Cheval de Troie d’État : BKA est obligé de publier des détails

Cheval de Troie d'État : BKA est obligé de publier des détails

Un tribunal a jugé que le black-out étendu d’un contrat entre l’Office fédéral de la police criminelle et la société FinFisher était inadmissible en vertu de la loi sur la liberté d’information.
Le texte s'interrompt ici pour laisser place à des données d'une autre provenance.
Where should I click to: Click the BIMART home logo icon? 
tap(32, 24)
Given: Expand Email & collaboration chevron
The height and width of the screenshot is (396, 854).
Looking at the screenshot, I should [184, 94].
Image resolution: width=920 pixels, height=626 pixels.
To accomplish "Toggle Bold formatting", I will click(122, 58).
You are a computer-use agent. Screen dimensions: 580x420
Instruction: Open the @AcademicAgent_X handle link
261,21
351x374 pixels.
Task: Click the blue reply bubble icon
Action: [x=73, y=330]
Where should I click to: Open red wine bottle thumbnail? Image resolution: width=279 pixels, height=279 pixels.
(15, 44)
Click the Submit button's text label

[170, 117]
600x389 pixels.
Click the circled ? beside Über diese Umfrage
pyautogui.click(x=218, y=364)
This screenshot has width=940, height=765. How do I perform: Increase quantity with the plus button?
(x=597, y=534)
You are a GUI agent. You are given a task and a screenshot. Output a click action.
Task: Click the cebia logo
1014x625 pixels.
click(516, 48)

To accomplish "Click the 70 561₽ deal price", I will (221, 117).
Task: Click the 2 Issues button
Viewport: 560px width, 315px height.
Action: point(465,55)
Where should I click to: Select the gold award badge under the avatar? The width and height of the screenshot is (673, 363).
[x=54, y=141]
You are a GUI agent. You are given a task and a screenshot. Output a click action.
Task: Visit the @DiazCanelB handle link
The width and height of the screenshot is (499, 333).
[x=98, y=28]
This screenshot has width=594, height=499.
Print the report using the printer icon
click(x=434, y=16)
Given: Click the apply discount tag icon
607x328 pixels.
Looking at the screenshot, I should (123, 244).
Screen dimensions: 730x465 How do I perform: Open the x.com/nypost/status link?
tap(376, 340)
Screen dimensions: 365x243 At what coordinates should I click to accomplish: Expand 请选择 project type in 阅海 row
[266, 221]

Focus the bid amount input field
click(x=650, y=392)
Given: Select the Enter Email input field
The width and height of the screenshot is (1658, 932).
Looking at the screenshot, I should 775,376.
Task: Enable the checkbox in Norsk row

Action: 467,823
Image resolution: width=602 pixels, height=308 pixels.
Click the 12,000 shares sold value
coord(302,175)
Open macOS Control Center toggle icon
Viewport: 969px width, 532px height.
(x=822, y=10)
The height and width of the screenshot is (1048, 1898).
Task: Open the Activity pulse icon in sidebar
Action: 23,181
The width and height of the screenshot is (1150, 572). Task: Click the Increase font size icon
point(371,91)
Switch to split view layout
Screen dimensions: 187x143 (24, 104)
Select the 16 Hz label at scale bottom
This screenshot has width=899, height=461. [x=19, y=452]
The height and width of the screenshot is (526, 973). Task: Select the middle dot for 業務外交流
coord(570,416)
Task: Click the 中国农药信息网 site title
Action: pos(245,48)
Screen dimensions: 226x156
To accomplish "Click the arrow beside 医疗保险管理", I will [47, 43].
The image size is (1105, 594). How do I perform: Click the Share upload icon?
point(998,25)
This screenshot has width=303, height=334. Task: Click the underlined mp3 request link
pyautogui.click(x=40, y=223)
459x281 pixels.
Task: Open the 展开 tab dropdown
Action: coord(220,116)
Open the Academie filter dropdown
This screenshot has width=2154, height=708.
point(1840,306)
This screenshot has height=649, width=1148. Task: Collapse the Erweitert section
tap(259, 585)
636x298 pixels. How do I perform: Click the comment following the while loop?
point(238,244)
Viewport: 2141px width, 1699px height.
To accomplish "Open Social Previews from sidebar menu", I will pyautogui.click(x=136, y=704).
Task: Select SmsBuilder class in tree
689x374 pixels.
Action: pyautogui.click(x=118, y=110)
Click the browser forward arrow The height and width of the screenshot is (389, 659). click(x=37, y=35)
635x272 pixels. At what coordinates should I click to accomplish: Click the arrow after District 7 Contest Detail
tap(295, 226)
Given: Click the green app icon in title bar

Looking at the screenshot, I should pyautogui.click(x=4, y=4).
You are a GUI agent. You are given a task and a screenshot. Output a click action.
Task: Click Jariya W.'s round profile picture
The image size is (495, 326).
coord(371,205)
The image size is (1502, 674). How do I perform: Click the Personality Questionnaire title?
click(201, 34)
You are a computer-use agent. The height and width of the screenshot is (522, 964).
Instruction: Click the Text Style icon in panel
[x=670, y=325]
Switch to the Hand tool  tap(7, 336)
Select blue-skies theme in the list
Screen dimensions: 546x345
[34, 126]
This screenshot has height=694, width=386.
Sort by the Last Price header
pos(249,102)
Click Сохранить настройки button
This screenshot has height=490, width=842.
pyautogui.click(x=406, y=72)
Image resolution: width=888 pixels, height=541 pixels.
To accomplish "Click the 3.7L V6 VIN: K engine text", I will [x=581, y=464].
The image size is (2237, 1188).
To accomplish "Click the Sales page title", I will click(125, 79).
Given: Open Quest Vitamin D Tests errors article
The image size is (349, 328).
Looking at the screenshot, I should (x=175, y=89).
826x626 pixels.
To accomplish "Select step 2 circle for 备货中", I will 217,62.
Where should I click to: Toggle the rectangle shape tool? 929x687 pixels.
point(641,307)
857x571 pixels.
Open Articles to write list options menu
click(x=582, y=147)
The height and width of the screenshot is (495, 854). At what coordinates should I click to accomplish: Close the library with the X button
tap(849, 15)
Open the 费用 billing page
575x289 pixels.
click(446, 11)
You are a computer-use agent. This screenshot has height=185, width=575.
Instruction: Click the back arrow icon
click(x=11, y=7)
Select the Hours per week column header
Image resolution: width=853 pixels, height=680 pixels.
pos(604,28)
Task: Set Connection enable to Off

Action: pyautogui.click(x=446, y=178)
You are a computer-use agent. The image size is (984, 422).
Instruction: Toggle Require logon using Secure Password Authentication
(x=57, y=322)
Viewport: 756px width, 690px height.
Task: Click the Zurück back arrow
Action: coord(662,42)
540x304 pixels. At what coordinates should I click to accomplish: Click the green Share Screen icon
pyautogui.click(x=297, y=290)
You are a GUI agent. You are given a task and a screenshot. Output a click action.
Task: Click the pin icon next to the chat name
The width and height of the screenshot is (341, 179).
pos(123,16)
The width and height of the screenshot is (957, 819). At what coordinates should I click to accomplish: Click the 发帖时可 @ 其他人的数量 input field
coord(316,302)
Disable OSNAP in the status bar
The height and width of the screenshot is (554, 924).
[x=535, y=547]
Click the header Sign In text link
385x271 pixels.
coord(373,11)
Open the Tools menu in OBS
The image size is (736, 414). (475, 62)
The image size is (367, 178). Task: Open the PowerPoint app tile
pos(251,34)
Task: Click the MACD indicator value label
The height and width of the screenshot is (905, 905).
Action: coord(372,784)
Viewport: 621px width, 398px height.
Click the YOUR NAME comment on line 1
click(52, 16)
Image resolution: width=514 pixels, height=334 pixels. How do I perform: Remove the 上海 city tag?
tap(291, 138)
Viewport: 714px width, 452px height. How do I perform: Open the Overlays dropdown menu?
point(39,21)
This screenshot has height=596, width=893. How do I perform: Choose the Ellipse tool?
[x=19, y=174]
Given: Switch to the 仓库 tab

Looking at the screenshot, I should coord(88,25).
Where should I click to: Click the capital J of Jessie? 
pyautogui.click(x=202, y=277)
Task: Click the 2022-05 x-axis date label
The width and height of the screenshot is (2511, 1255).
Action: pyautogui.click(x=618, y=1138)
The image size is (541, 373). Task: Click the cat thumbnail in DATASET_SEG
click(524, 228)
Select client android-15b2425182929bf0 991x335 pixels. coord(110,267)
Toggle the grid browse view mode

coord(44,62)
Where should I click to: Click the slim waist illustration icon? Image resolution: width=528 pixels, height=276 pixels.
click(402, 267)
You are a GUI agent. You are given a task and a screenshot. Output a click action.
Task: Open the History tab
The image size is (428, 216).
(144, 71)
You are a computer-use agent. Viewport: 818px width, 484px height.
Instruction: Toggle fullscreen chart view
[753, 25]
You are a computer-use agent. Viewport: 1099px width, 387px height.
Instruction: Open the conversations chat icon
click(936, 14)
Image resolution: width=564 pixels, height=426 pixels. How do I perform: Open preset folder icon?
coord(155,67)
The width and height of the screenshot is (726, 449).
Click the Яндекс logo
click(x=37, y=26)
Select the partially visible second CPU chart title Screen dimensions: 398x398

En conséquence, le BKA a été contraint de publier de nombreuses informations – comme le prix d’achat d’environ 325 600 euros.

Histoire pleine de secrets

En 2013, netzpolitik.org a révélé que le BKA avait signé un contrat avec FinFisher. Le texte de l’appel d’offres et les documents d’attribution ont été publiés en 2014, et le premier contrat avec l’entreprise l’année suivante. Le BKA n’a divulgué les informations pertinentes qu’après avoir été poursuivi en vertu de la loi sur la liberté d’information. Cependant, les documents publiés étaient en grande partie noircis et donc inutilisables pour le public à des fins d’information. En plus du prix, le BKA avait également masqué le nom de l’entreprise et le nom du directeur général de l’entreprise – bien que ces données soient déjà connues du public grâce aux recherches de netzpolitik.org.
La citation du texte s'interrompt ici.